Last March, my dear friend Audrey and I ran a half-marathon in Washington, D.C. This race was such a thrill that I will never forget. Aud and I began that morning jumping onto a subway that headed down to the starting line. The morning was C O L D. Let me tell you, these two Texans were NOT READY. But we bundled up the best we could and started for the beginning of the line. We finally began the race, both doing incredibly well. Headphones set, the two of us listened to our own devices, allowing us to get into the zone. Every once and a while Aud would tap me to check on me and vice versa.
For 13.1 miles, we stayed together. The sights that we saw along the route was something that we can not take lightly. History was the pavement in front of us and all around us.
By the end though, I could not see. My body was becoming weary which was weird because this was not my first race. But as we began to get closer to the finish line, my energy depleted as Audrey somehow has a push of energy.
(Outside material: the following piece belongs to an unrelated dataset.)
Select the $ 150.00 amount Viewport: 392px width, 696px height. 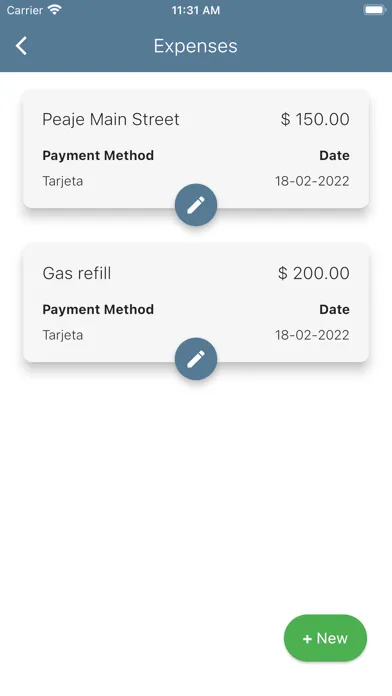[315, 119]
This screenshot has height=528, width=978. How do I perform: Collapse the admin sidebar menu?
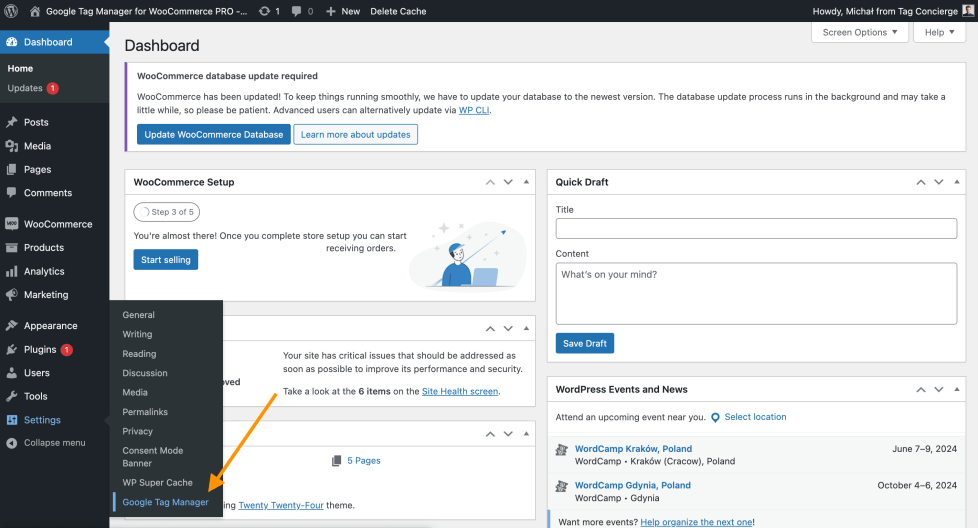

Audrey began to pick up speed. I was not about it, because I wanted to save my energy for the last leg of the race so that I could sprint to the finish line. But as we kept running a long I could not see the silly finish line.
Audrey asked, “Can you just sprint a little bit? We are literally almost there!!”
Frustrated, I answered, “No, I cannot even see the dang finish line.”
In reply, Audrey said, “Court, it’s right in front of you.”
I find my current season of life a lot like that moment. The finish line is incredibly near, yet I cannot seem to see what is ahead. My own vision is clouding up, keeping me from trusting the long haul of my life. Left and right in D.C., we passed by historical markers and beautiful figures, yet my focus was so trained on finishing that race that I was missing everything I passed.
Last week I ran into a friend at a coffee shop. She asked me how my semester was going and what my next move was post graduation. I begin to explain to her the dichotomy of feelings I was experiencing and my anxious heart in just wanting to know the route I needed to take. She began to paint a picture in my head.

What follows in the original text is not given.